Instructions for the task: In this exercise, the data must be written out exactly.

_ _ _ _ _

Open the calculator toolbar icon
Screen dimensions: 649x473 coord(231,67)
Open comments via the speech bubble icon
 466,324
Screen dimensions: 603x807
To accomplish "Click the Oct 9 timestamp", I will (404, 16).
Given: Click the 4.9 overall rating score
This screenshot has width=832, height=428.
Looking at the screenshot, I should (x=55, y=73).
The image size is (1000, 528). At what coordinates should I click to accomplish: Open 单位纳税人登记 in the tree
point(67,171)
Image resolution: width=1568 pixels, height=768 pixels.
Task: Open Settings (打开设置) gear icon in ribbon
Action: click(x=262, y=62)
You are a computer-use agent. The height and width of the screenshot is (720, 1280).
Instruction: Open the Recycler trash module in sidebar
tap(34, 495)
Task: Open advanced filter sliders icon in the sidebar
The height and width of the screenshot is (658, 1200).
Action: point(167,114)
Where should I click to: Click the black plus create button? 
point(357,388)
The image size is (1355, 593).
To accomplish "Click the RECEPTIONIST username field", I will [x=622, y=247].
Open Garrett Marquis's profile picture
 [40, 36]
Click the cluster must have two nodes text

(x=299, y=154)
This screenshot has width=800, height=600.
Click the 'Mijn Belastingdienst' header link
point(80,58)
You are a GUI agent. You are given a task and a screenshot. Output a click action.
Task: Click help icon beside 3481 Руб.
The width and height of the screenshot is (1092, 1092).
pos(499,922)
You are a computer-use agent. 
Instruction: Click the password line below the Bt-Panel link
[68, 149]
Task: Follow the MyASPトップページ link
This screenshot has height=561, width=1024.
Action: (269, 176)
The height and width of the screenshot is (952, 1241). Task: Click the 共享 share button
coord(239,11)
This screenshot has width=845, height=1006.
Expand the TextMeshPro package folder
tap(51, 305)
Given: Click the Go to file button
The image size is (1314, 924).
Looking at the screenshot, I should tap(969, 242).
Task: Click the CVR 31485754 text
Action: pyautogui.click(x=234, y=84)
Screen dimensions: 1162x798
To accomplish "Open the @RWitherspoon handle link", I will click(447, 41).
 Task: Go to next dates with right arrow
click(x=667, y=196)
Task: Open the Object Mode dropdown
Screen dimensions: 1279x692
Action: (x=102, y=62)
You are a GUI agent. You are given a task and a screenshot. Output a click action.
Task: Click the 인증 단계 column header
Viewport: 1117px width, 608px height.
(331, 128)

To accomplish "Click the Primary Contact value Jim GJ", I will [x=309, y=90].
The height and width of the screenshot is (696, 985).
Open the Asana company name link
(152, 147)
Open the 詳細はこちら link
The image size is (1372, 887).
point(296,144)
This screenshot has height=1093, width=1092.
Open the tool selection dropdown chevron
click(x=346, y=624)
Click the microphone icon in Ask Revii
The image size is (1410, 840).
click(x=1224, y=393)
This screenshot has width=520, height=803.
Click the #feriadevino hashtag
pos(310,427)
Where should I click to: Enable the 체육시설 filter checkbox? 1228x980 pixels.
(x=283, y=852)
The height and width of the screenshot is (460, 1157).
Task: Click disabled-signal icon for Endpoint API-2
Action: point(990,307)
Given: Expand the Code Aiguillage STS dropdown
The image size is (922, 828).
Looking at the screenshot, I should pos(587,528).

_ _ _ _ _

Finished exercise:
Open the calculator toolbar icon
Screen dimensions: 649x473 coord(231,67)
Open comments via the speech bubble icon
 466,324
Screen dimensions: 603x807
To accomplish "Click the Oct 9 timestamp", I will (404, 16).
Given: Click the 4.9 overall rating score
This screenshot has width=832, height=428.
Looking at the screenshot, I should (x=55, y=73).
The image size is (1000, 528). At what coordinates should I click to accomplish: Open 单位纳税人登记 in the tree
point(67,171)
Image resolution: width=1568 pixels, height=768 pixels.
Task: Open Settings (打开设置) gear icon in ribbon
Action: click(x=262, y=62)
You are a computer-use agent. The height and width of the screenshot is (720, 1280).
Instruction: Open the Recycler trash module in sidebar
tap(34, 495)
Task: Open advanced filter sliders icon in the sidebar
The height and width of the screenshot is (658, 1200).
Action: point(167,114)
Where should I click to: Click the black plus create button? 
point(357,388)
The image size is (1355, 593).
To accomplish "Click the RECEPTIONIST username field", I will [x=622, y=247].
Open Garrett Marquis's profile picture
 [40, 36]
Click the cluster must have two nodes text

(x=299, y=154)
This screenshot has width=800, height=600.
Click the 'Mijn Belastingdienst' header link
point(80,58)
You are a GUI agent. You are given a task and a screenshot. Output a click action.
Task: Click help icon beside 3481 Руб.
The width and height of the screenshot is (1092, 1092).
pos(499,922)
You are a computer-use agent. 
Instruction: Click the password line below the Bt-Panel link
[68, 149]
Task: Follow the MyASPトップページ link
This screenshot has height=561, width=1024.
Action: (269, 176)
The height and width of the screenshot is (952, 1241). Task: Click the 共享 share button
coord(239,11)
This screenshot has width=845, height=1006.
Expand the TextMeshPro package folder
tap(51, 305)
Given: Click the Go to file button
The image size is (1314, 924).
Looking at the screenshot, I should tap(969, 242).
Task: Click the CVR 31485754 text
Action: pyautogui.click(x=234, y=84)
Screen dimensions: 1162x798
To accomplish "Open the @RWitherspoon handle link", I will click(447, 41).
 Task: Go to next dates with right arrow
click(x=667, y=196)
Task: Open the Object Mode dropdown
Screen dimensions: 1279x692
Action: (x=102, y=62)
You are a GUI agent. You are given a task and a screenshot. Output a click action.
Task: Click the 인증 단계 column header
Viewport: 1117px width, 608px height.
(331, 128)

To accomplish "Click the Primary Contact value Jim GJ", I will [x=309, y=90].
The height and width of the screenshot is (696, 985).
Open the Asana company name link
(152, 147)
Open the 詳細はこちら link
The image size is (1372, 887).
point(296,144)
This screenshot has height=1093, width=1092.
Open the tool selection dropdown chevron
click(x=346, y=624)
Click the microphone icon in Ask Revii
The image size is (1410, 840).
click(x=1224, y=393)
This screenshot has width=520, height=803.
Click the #feriadevino hashtag
pos(310,427)
Where should I click to: Enable the 체육시설 filter checkbox? 1228x980 pixels.
(x=283, y=852)
The height and width of the screenshot is (460, 1157).
Task: Click disabled-signal icon for Endpoint API-2
Action: point(990,307)
Given: Expand the Code Aiguillage STS dropdown
The image size is (922, 828).
Looking at the screenshot, I should pos(587,528).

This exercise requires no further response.